━━━ FRAGMENTO CITADO
Como hemos dicho, Vilas es un salmón. Ahora que la fama no le da la espalda, que puede beber y beber también las mieles del éxito, se ha vuelto abstemio. Con su novela Nosotros (2023) el autor ha indagado, acaso como nunca en su narrativa —como siempre en su poesía— en el amor y en la soledad, dos de los grandes tópicos literarios y vitales, haciendo prevalecer entre todos los ángeles al del placer, al del gozo, la gioia di vivere, reposo y regocijo del hombre cansado, que solo tiene espacio para el amor.

Amor

Una mañana Manuel Vilas sacó todo su dinero de los bancos.

Fue a las cajas de ahorro, fue a las compañías de seguros,

vendió su coche, anuló su plan de pensiones,

se lo llevó todo en efectivo, un buen fajo de billetes calientes.

Qué bien, dijo, qué fuerte,

y todos los empleados y los directores querían disuadirle

pero Vilas tenía unas ganas infinitas de pasarlo bien.

Y luego se fue a ver enfermos,

a ver emigrantes, incluso se fue  a las cárceles.

Quería ser un santo espectacular, tenía esa marcha,

tenía esa gran ilusión.

Quería ser Cristo, Lenin, San Pablo,

quería ir más allá del orden, de la naturaleza y de la vida.

Recorrió la ciudad de Zaragoza repartiendo dinero.

En Conde de Aranda, dio mil euros a tres árabes,

que le besaron los pies, y las manos, y se arrodillaron.

En el barrio de Delicias, en la calle Barcelona,

dio trescientos euros a una negra africana,

y ella quería comerle el sexo al buen Vilas,

pero Vilas dijo “no, nena, hoy soy un santo,

hoy soy San Vilas,

consérvate para tu marido, él te necesita,

y yo os bendigo; anda, nena, ve en paz”.
━━━━━━
### OBJETIVO DE LA TAREA
¿Qué lugares de la ciudad de Zaragoza menciona el fragmento en los versos en que Vilas reparte dinero? Enuméralos todos.
━━━ FILAS DE DATOS
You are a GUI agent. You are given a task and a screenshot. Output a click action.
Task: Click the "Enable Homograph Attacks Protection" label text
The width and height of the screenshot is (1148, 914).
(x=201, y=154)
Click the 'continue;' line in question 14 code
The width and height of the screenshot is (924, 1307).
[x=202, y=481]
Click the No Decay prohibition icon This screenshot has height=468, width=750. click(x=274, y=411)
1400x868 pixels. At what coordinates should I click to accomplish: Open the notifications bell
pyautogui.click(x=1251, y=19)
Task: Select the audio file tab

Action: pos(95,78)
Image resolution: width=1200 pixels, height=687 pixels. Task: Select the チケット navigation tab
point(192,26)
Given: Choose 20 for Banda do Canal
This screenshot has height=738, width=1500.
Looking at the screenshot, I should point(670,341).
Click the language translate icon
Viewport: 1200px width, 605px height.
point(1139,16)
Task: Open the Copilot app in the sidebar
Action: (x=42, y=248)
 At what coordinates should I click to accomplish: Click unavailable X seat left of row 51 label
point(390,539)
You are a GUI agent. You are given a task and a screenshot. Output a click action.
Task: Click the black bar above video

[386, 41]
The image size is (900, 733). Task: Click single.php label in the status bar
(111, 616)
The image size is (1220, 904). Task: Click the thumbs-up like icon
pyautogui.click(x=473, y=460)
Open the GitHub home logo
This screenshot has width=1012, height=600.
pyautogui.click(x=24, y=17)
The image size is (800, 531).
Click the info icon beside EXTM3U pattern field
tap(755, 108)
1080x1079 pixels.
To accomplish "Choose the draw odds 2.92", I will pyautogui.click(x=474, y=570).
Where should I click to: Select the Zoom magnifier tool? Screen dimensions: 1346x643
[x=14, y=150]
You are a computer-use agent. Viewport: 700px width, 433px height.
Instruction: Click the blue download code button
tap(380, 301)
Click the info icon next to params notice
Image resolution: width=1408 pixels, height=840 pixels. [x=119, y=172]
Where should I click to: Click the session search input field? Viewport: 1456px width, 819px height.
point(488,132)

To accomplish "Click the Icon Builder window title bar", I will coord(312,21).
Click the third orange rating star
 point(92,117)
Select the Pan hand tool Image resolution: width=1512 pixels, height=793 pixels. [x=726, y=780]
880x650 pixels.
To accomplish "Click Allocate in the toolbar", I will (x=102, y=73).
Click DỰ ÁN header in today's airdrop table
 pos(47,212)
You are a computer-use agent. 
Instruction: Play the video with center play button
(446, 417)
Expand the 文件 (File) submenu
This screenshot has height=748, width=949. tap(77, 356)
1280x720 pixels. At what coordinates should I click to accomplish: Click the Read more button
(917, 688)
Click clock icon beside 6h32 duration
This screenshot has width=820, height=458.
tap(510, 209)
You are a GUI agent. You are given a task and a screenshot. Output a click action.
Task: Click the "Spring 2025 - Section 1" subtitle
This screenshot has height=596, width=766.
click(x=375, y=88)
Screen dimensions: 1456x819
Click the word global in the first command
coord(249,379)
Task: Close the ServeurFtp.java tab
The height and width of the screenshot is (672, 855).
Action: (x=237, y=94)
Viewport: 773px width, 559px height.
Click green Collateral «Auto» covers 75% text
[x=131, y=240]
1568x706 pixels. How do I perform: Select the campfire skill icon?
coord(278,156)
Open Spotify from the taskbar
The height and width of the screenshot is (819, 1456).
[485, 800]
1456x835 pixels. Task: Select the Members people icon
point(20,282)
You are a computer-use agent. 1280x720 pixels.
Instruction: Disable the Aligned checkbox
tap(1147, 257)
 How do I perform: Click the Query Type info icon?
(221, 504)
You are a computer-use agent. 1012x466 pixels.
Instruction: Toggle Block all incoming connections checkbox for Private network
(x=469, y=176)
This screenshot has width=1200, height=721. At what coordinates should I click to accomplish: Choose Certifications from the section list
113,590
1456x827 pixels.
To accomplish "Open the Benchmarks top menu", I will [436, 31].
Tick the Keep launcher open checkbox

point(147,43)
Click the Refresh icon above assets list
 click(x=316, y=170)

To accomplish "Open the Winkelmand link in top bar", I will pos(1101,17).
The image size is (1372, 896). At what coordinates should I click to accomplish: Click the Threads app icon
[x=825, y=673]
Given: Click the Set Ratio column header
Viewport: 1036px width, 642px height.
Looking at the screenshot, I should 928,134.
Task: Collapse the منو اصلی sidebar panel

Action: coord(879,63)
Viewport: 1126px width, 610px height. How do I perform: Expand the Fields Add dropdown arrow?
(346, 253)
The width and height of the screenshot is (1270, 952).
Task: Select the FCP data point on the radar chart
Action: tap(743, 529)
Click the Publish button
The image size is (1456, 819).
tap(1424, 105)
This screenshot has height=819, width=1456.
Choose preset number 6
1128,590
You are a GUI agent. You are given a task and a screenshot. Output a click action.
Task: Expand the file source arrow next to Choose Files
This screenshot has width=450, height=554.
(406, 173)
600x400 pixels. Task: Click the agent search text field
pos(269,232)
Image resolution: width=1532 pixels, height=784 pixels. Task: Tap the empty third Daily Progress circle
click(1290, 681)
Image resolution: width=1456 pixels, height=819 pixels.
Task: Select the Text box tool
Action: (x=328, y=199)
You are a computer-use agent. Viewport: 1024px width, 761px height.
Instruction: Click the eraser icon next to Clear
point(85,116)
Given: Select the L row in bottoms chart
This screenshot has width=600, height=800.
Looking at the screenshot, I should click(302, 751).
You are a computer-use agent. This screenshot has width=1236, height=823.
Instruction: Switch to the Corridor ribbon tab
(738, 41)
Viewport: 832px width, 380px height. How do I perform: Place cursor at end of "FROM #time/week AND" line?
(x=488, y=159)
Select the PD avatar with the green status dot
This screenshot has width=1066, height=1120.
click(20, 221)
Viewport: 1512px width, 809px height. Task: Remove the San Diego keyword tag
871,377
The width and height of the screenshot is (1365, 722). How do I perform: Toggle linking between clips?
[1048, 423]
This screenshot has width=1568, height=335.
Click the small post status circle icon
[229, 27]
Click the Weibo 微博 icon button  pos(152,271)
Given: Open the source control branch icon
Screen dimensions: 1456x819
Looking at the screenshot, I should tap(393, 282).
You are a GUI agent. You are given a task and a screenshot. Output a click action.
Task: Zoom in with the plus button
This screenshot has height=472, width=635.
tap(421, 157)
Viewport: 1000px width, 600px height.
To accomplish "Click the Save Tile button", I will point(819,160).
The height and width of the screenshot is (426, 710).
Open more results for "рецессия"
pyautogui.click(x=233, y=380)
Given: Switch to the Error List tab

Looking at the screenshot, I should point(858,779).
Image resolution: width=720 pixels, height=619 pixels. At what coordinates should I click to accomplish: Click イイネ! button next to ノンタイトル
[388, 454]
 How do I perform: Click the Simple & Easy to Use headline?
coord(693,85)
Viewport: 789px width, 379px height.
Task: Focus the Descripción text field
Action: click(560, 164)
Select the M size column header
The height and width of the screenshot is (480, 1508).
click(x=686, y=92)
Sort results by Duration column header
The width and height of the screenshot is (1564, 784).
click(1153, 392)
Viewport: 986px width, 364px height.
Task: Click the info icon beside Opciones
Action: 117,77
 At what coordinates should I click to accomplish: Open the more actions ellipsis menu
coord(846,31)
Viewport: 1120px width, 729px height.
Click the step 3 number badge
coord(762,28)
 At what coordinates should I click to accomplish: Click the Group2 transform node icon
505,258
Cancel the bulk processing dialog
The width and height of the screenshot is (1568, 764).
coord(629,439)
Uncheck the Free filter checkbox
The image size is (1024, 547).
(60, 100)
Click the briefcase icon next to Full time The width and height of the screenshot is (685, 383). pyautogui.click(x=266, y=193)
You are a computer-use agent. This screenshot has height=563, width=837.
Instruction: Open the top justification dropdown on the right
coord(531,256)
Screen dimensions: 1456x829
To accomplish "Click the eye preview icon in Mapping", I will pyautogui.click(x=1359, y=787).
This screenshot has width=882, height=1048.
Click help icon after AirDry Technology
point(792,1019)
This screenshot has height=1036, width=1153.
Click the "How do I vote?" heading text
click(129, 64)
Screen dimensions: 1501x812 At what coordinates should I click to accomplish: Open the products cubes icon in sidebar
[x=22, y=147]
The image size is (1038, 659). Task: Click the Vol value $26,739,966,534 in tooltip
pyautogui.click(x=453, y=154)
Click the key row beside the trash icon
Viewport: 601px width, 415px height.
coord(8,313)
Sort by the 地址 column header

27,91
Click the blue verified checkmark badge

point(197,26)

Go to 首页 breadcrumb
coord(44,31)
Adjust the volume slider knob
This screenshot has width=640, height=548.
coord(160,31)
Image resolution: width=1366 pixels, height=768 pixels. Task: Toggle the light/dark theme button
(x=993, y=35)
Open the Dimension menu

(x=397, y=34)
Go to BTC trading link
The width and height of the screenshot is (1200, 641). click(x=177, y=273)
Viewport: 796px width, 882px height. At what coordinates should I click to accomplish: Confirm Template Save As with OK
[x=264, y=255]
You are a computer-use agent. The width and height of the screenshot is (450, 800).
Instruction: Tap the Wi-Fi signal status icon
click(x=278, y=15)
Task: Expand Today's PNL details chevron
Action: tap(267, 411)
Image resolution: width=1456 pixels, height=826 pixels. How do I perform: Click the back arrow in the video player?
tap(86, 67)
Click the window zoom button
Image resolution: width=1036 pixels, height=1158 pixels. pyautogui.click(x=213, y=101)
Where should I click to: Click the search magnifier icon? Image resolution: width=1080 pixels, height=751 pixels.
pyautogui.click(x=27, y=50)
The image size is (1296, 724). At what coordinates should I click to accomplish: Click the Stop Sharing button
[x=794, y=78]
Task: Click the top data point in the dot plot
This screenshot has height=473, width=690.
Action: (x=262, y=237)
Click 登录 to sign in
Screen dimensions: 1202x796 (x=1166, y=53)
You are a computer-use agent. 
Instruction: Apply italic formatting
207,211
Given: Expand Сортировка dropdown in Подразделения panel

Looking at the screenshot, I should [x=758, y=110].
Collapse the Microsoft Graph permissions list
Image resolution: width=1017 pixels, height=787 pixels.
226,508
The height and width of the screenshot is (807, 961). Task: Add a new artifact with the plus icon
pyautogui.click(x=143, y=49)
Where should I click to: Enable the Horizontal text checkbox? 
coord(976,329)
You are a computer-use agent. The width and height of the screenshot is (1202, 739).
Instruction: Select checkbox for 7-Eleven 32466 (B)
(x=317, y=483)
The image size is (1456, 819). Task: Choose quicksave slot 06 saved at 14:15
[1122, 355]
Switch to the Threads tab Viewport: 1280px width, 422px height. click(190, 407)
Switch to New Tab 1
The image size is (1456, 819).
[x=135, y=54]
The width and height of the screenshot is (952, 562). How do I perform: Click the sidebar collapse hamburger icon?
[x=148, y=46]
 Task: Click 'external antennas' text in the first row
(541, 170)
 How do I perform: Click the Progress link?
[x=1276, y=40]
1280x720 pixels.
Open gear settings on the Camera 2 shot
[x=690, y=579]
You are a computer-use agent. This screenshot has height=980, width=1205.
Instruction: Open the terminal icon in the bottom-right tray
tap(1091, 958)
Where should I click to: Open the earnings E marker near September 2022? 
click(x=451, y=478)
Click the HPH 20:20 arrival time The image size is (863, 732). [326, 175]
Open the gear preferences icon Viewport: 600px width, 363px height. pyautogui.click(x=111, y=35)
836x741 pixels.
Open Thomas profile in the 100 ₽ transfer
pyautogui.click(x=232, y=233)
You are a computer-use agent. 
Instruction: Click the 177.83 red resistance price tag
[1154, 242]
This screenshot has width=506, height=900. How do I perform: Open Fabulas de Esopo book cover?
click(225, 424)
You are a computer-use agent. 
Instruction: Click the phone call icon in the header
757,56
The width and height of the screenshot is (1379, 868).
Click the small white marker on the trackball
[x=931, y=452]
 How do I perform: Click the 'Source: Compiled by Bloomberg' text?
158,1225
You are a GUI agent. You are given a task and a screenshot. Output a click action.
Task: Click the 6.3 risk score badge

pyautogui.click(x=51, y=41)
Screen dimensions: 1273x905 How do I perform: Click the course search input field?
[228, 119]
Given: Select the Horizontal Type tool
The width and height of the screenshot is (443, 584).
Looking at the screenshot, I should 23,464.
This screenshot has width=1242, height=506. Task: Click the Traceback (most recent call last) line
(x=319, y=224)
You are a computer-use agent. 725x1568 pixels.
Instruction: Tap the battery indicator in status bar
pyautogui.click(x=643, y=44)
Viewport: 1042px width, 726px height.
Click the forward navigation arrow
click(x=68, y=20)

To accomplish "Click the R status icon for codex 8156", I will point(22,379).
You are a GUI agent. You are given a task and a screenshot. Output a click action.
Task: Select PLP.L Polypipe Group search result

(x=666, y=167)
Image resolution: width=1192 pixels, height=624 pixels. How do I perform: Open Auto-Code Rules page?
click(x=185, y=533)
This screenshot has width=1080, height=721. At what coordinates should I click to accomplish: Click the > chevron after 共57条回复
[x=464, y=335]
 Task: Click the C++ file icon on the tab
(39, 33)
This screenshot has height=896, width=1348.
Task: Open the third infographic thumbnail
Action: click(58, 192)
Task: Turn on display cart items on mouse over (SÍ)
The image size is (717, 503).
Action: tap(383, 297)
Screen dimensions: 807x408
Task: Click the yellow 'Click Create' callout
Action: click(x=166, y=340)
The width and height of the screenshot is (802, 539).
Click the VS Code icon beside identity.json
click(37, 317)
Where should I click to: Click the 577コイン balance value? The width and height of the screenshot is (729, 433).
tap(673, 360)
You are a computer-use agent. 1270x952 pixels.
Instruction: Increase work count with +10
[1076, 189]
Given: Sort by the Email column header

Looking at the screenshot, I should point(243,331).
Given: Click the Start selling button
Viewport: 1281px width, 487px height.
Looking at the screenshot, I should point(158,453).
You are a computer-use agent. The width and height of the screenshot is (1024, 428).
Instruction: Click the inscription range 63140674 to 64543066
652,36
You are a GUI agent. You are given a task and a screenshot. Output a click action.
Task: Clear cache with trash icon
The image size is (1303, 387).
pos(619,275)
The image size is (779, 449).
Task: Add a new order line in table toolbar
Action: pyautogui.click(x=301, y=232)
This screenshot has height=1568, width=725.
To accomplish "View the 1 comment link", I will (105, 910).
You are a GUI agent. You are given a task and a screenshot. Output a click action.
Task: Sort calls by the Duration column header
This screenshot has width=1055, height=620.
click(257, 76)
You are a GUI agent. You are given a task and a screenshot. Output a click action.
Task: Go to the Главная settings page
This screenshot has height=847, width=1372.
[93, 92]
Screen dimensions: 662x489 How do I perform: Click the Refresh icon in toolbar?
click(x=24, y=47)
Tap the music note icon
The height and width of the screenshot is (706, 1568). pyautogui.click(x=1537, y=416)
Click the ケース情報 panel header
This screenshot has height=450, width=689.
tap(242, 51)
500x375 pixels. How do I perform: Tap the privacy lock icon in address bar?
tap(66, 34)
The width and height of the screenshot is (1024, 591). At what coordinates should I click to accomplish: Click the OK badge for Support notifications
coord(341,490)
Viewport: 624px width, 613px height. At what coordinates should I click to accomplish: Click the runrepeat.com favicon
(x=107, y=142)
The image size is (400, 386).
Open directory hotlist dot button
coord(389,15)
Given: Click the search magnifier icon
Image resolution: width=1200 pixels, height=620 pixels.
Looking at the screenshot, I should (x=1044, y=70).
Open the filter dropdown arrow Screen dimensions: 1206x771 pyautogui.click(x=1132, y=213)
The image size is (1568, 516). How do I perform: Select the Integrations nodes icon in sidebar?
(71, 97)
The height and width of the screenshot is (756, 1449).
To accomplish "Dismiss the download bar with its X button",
━━━━━━
### PROBLEMA RESUELTO
- Conde de Aranda
- El barrio de Delicias
- La calle Barcelona